Audrey also couldn’t be happier with the coordination between specialists. “Doctors had answers for me, and if they didn’t, they would acknowledge it and send me somewhere else in the hospital to get answers. It’s amazing how they work as a team.”

Helping Chloe go where she wants to go, including Harvard

Chloe has had several surgeries at Boston Children’s. Dr. Daniel Hedequist, a surgeon and chief of the Spine Division, fused her spine. Dr. Collin May, a surgeon at the Orthopedic Center and its Lower Extremity Program, determined Chloe had severe skewfoot.
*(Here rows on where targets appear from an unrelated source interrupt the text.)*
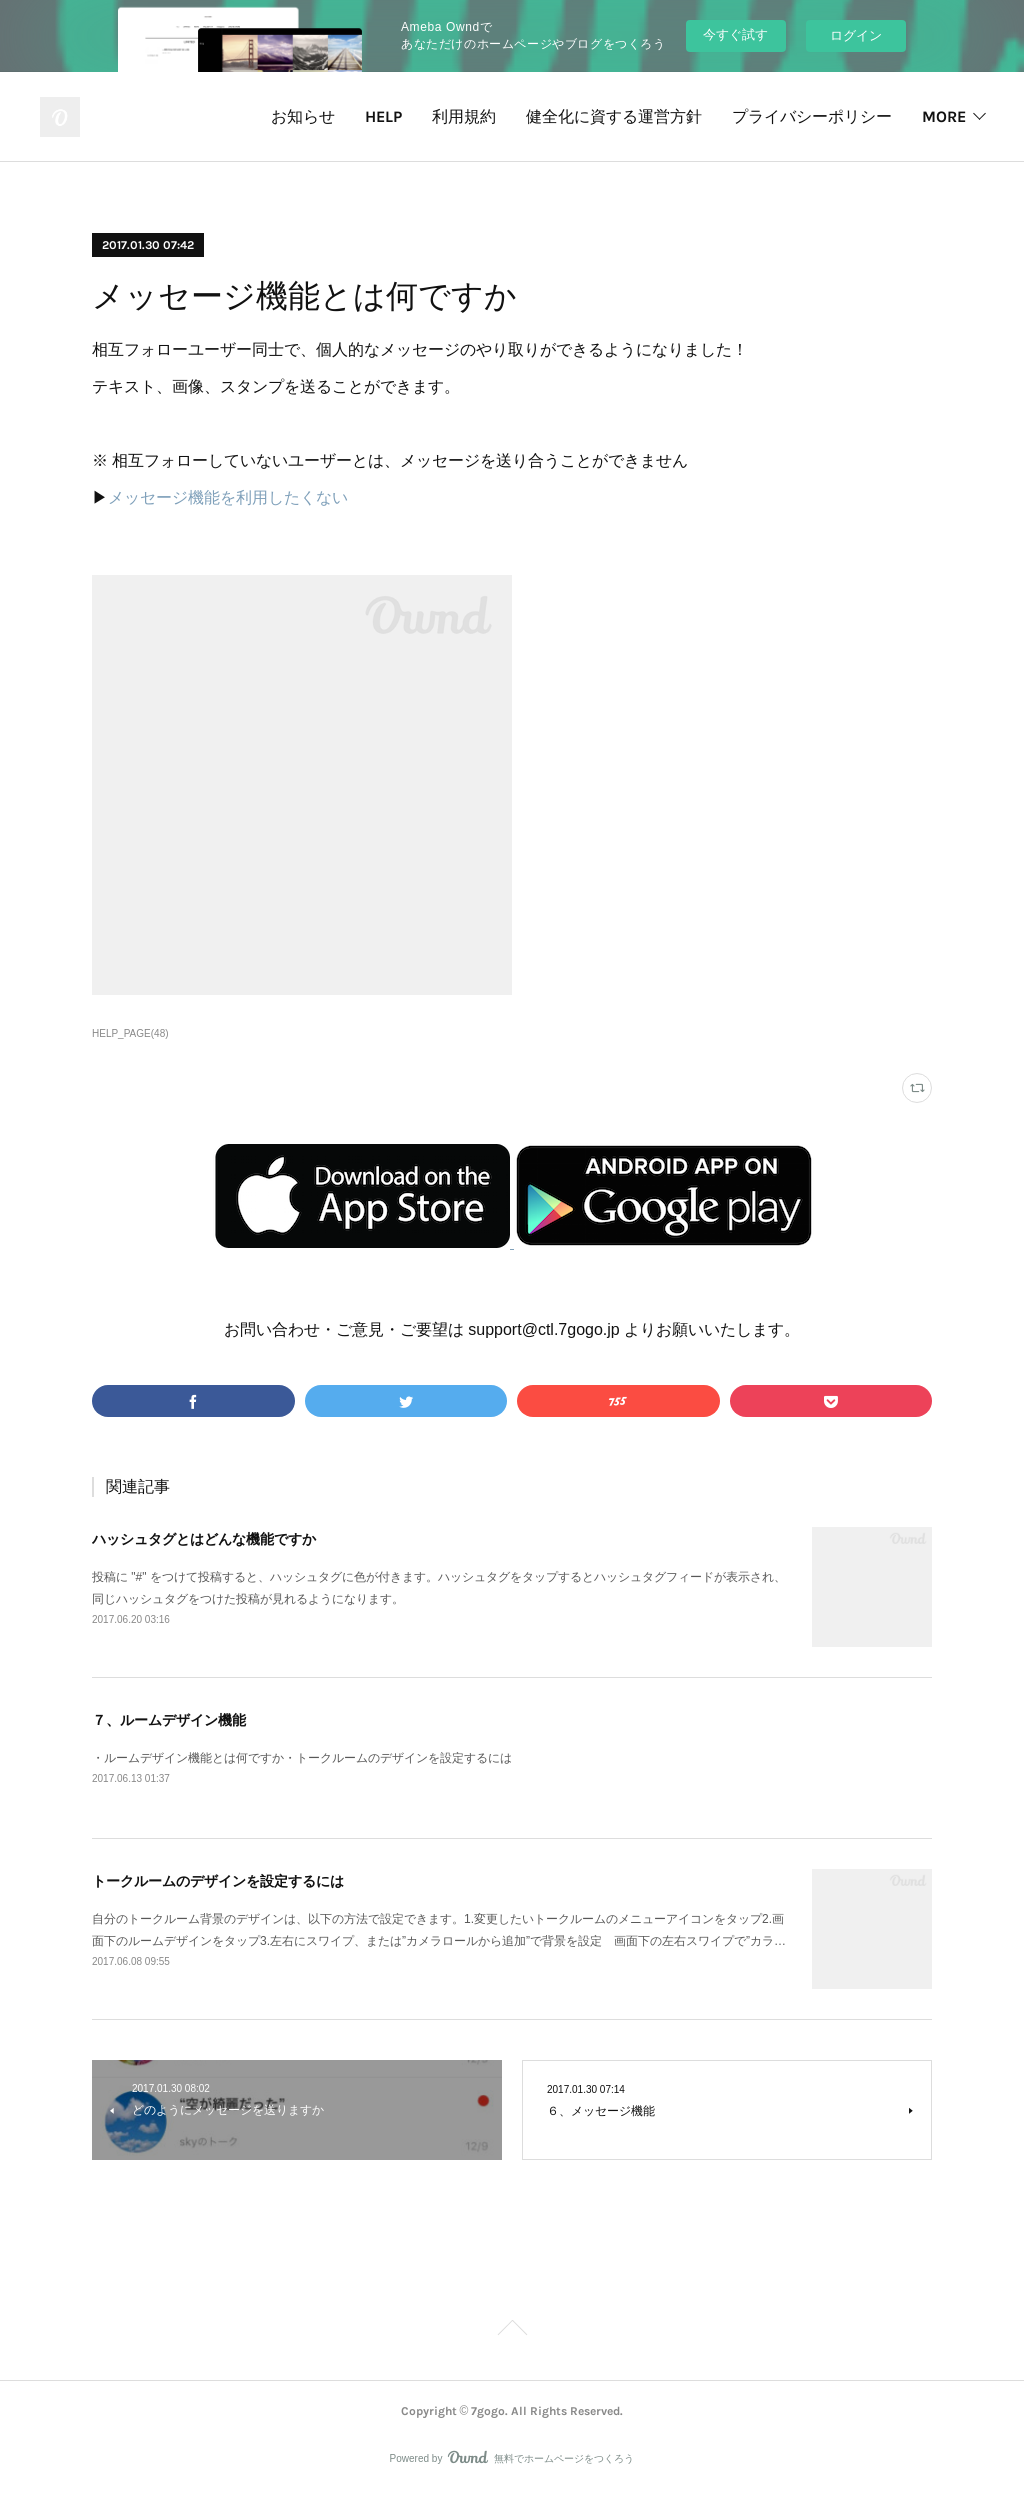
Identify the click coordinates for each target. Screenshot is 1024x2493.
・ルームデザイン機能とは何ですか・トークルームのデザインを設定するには (302, 1758)
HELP (383, 116)
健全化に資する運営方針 (614, 116)
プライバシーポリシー (812, 116)
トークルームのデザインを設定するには (218, 1881)
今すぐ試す (735, 34)
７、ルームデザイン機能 (169, 1720)
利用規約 (464, 116)
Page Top (512, 2331)
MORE (944, 116)
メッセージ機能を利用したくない (228, 497)
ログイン (856, 35)
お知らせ (303, 116)
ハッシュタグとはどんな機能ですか (204, 1539)
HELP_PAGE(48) (130, 1033)
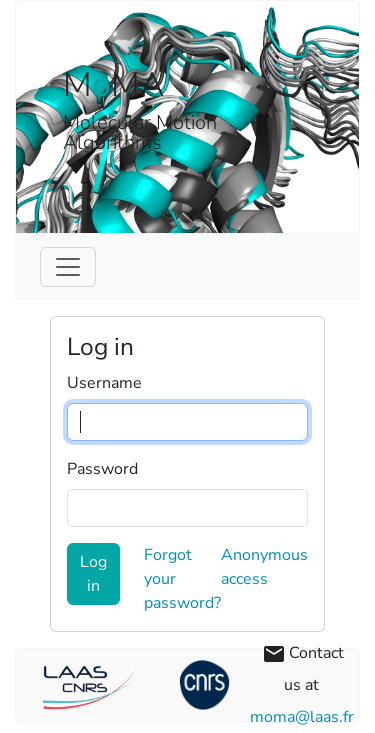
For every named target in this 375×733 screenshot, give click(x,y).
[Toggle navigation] (68, 267)
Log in (93, 574)
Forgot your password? (182, 579)
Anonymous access (264, 567)
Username (104, 383)
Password (102, 469)
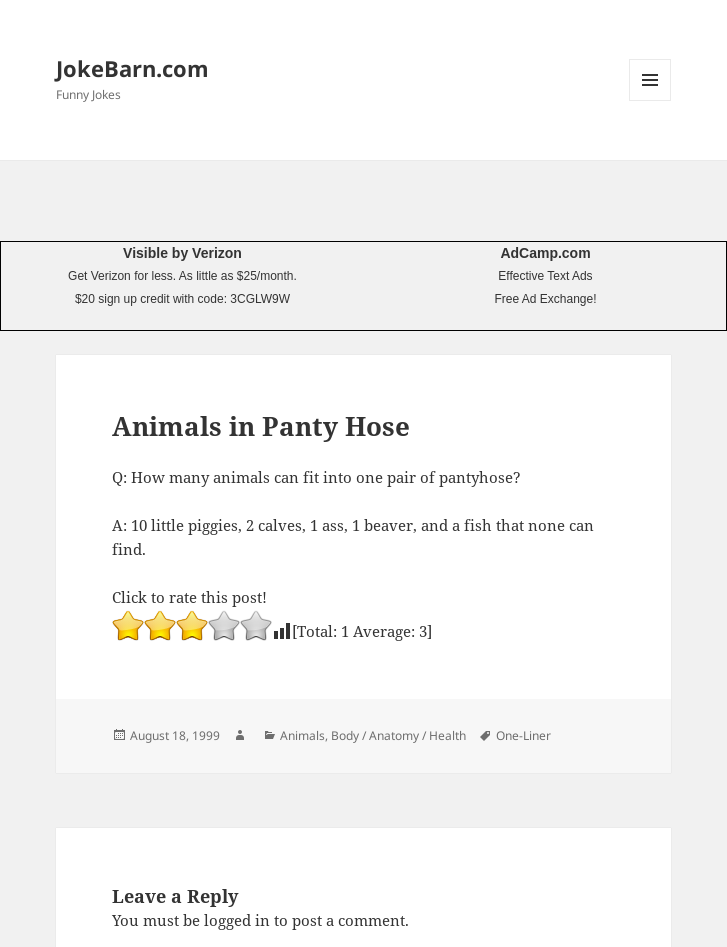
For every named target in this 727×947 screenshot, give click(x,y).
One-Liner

It’s a congenital condition that causes foot bones to curve in and ankle bones to misalign, creating a Z-shaped or serpentine foot. Dr. May straightened her foot through several procedures. Audrey recalls, “I’ll never forget what he said to us: ‘I’d love you to come on this journey with me.’ He knew he could get her where she needed to go.” 

That journey will continue as Chloe starts receiving care for her heart. Dr. Kristin Bonello, a cardiologist, and other heart specialists at the hospital’s Benderson Family Heart Center diagnosed her with a form of mitral valve disease that will need constant monitoring and potentially surgical repair. 

Chloe stands to the right of her sister, Abby, on the rear bed of an antique truck.
Chloe appreciates the support of her family, including her sister, Abby.

In the meantime, Chloe focuses on her seventh-grade classes including her favorites, math and social studies. She’s not yet sure what kind of career she will pursue but is certain she wants to attend Harvard University.

Following in her older sister Abby’s footsteps, she just made the varsity squad of her middle school’s color guard, a team that performs choreographed dances at events. That takes up a lot of Chloe’s time, but she still finds energy for swimming and hanging out with friends.

Even though it’s a five-hour car ride, she always looks forward to visiting Boston and her center of care. “I really like Boston Children’s,” Chloe says. “I feel like I’m home.”